(begin)

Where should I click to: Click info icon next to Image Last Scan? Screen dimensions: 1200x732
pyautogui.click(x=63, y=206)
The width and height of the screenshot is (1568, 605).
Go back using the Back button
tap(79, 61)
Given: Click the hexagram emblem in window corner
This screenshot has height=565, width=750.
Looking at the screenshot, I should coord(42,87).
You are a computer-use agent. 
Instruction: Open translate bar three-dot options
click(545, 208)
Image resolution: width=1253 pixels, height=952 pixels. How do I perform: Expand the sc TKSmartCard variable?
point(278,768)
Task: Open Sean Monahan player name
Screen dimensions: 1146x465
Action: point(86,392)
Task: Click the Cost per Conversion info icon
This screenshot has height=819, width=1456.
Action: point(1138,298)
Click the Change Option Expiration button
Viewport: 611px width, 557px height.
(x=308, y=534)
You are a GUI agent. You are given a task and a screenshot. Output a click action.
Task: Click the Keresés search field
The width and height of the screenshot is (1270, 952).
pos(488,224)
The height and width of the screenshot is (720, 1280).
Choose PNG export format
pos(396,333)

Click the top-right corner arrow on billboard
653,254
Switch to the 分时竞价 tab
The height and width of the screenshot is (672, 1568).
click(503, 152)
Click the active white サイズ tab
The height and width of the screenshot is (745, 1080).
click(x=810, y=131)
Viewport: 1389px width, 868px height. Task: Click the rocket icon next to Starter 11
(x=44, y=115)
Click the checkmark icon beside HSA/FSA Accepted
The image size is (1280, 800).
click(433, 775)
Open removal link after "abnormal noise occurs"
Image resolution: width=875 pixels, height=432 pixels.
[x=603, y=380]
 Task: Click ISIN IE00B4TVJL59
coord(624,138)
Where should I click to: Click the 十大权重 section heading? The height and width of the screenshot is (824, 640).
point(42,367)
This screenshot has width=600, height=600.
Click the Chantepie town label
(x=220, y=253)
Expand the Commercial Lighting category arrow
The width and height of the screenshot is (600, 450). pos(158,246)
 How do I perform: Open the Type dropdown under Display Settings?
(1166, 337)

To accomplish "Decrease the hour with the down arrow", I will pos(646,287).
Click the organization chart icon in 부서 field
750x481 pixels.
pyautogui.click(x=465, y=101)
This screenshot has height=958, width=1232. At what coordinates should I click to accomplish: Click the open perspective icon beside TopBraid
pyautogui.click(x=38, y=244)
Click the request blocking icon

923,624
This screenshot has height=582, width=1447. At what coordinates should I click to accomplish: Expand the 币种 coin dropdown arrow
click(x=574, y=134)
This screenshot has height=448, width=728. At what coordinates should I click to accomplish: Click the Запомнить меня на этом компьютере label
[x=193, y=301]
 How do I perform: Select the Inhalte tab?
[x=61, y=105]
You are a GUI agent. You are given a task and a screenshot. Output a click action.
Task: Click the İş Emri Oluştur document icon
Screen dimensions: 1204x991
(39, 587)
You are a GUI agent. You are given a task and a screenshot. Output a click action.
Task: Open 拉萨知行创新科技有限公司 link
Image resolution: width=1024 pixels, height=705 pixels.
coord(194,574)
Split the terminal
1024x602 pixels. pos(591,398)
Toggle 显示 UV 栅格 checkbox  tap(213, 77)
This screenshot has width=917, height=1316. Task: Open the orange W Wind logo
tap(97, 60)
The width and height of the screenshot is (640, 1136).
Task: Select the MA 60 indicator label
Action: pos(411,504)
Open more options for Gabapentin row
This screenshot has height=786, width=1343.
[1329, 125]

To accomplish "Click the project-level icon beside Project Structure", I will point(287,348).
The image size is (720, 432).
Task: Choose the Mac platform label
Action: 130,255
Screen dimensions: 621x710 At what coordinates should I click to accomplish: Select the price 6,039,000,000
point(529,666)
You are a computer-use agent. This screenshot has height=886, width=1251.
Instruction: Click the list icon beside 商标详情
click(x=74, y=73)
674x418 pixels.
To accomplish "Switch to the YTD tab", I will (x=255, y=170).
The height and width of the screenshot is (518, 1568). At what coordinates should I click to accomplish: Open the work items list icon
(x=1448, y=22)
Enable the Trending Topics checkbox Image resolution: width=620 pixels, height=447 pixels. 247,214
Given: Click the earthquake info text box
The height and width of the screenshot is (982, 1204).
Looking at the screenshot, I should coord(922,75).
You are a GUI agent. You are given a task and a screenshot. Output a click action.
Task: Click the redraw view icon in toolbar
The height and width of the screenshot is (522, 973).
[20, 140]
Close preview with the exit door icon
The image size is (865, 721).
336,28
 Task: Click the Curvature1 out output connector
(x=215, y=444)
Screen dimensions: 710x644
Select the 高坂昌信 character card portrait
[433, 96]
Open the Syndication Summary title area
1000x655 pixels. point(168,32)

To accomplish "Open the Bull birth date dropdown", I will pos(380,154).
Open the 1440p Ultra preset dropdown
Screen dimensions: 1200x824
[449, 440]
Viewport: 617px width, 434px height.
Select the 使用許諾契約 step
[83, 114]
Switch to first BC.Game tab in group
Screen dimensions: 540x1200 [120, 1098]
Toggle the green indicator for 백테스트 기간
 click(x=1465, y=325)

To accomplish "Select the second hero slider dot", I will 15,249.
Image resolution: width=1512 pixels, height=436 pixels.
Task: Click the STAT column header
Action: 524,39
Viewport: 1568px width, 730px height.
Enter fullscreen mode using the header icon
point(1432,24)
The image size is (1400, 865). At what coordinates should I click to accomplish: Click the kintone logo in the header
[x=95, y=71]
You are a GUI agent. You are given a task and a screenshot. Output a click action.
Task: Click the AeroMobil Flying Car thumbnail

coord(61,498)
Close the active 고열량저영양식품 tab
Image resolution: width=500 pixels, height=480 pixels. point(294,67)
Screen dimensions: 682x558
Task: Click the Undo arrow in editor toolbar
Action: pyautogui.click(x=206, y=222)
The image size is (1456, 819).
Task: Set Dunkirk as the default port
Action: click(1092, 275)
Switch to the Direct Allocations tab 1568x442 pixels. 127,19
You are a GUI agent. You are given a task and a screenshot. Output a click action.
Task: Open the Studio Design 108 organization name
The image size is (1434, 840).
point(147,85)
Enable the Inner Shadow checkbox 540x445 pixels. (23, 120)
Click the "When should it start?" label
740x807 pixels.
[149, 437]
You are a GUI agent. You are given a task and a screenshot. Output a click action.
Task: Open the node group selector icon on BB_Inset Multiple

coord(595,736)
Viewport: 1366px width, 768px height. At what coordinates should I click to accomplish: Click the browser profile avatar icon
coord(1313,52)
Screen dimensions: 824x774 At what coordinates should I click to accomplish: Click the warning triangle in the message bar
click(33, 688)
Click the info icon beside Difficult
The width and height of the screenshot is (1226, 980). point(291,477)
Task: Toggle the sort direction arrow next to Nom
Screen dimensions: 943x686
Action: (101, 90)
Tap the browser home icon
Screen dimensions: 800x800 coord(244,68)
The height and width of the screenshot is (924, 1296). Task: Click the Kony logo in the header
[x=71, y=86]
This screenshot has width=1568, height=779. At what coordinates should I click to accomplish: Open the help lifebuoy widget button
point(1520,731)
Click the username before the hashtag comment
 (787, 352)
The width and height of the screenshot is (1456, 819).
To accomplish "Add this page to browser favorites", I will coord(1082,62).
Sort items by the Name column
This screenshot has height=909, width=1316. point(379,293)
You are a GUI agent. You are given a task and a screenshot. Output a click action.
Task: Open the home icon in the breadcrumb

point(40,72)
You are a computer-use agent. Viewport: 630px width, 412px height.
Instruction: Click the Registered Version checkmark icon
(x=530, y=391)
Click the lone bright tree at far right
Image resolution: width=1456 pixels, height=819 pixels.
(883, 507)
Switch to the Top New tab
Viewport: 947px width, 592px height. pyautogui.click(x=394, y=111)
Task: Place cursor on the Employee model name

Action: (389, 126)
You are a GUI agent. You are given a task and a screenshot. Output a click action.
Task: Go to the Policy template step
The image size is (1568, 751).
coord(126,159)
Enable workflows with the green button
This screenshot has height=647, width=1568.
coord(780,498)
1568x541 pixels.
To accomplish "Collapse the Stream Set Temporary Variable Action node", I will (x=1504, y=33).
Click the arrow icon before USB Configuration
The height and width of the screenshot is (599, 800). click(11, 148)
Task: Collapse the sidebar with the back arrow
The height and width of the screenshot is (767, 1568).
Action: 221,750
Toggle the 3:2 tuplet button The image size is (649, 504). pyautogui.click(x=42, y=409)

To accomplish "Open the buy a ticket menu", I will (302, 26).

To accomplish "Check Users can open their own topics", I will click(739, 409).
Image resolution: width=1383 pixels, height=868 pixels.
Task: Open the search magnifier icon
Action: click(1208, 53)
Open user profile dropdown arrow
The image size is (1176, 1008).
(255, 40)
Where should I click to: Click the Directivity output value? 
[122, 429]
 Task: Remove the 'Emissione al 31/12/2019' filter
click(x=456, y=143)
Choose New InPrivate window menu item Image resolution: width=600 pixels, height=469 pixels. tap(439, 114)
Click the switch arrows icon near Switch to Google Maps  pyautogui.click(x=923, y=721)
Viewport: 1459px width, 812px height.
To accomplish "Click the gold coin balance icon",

(end)

■ **WORK TO COMPLETE**:
Copy the material from its first line through the line that contains "(x=44, y=115)", swapping "billboard" for "banner" and leaving everything else unchanged.

■ **FULL ANSWER**:
Where should I click to: Click info icon next to Image Last Scan? Screen dimensions: 1200x732
pyautogui.click(x=63, y=206)
The width and height of the screenshot is (1568, 605).
Go back using the Back button
tap(79, 61)
Given: Click the hexagram emblem in window corner
This screenshot has height=565, width=750.
Looking at the screenshot, I should coord(42,87).
You are a computer-use agent. 
Instruction: Open translate bar three-dot options
click(545, 208)
Image resolution: width=1253 pixels, height=952 pixels. How do I perform: Expand the sc TKSmartCard variable?
point(278,768)
Task: Open Sean Monahan player name
Screen dimensions: 1146x465
Action: point(86,392)
Task: Click the Cost per Conversion info icon
This screenshot has height=819, width=1456.
Action: point(1138,298)
Click the Change Option Expiration button
Viewport: 611px width, 557px height.
(x=308, y=534)
You are a GUI agent. You are given a task and a screenshot. Output a click action.
Task: Click the Keresés search field
The width and height of the screenshot is (1270, 952).
pos(488,224)
The height and width of the screenshot is (720, 1280).
Choose PNG export format
pos(396,333)

Click the top-right corner arrow on banner
653,254
Switch to the 分时竞价 tab
The height and width of the screenshot is (672, 1568).
click(503, 152)
Click the active white サイズ tab
The height and width of the screenshot is (745, 1080).
click(x=810, y=131)
Viewport: 1389px width, 868px height. Task: Click the rocket icon next to Starter 11
(x=44, y=115)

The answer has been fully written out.